When I first started this volunteer experience, I wasn't too excited because I felt like it was more work on top of an already challenging class. However, it ended up being more of an experience I was looking forward to every week instead of a chore. My main goal in this project was just to learn more about Alzheimer's first hand by helping out doing activites with the residents. I also work at this place, but I'm a cook so I really don't get much experience or interaction with the residents besides feeding them. What I really loved about the volunteering was residents actually remembered me. Most or just about all of these people are in the late Alzheimer's stage, so they don't remember what they did yesterday and they are basically stuck in the past. One of the caregivers actually told me something interesting, she told me that when an Alzheimer's patient looks in the mirror, they don't even recognize theirself. They think that person is their mother or father since they look so old. So going in once or twice every week to do activites really helped the residents remember me, which made us both feel more comfortable.

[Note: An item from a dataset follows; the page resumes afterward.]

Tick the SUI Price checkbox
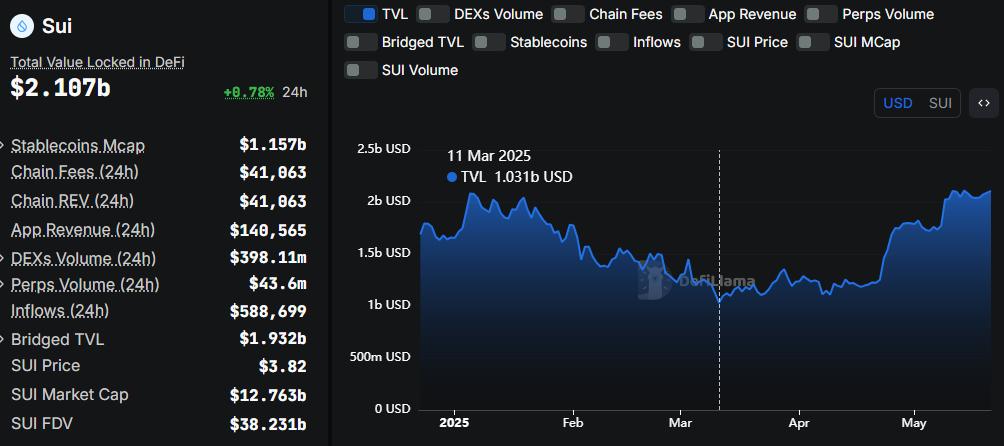This screenshot has height=446, width=1004. coord(707,42)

I'm naturally more of a shy person, and this experience really made me come out of my shell. With older people, it is really hard to communicate since most are losing their hearing. I learned that I need to talk in a low voice close to their ears and they would be more likely to hear me. I also learned that these people can be a lot of fun. They are honestly like playing with toddlers. I really enjoyed playing bingo with them, and I was so surprised with how well they did. They actually played and knew what they were doing, and they had a lot of fun and so did I.
One of the greatest things I got from this experience was to step back and value life. When I went in different residents rooms, they had pictures of their husband/wife, family, friends and themselves. It was so hard to think that these people actually had a life before this disease stole their minds. I really cherish my own grandparents now, who are having problems of their own, but nothing compared to these people. It is so sad and hard to describe what these people are going through. I really hope that they don't remember or really know what's going on right now so they can always remember the good days. The first time I went into this home I was shocked with how bad Alzheimer's can really be. It steals their life away, making them helpless human beings. There are a few residents who tell us they just want to die, and we can't just say oh you'll get better, because they won't. Once they enter this home there is basically one way out, and that is death. Death was another hard thing I had to deal with, and I shed a few tears when one of the resident's died last week. But then I can think that hopefully they are better off now in a better place.
Alzheimer's is a terrible disease, and I'm glad I got to study it. I really hope there is a cure someday soon, I dont know if I could handle seeing my own family go through this. This project has helped me discover that I love working with the elderly, so hopefully in the future I can pursue a career or another kind of experience working with them. For now, I can just give the advice to really enjoy life because you never know what will happen in the future!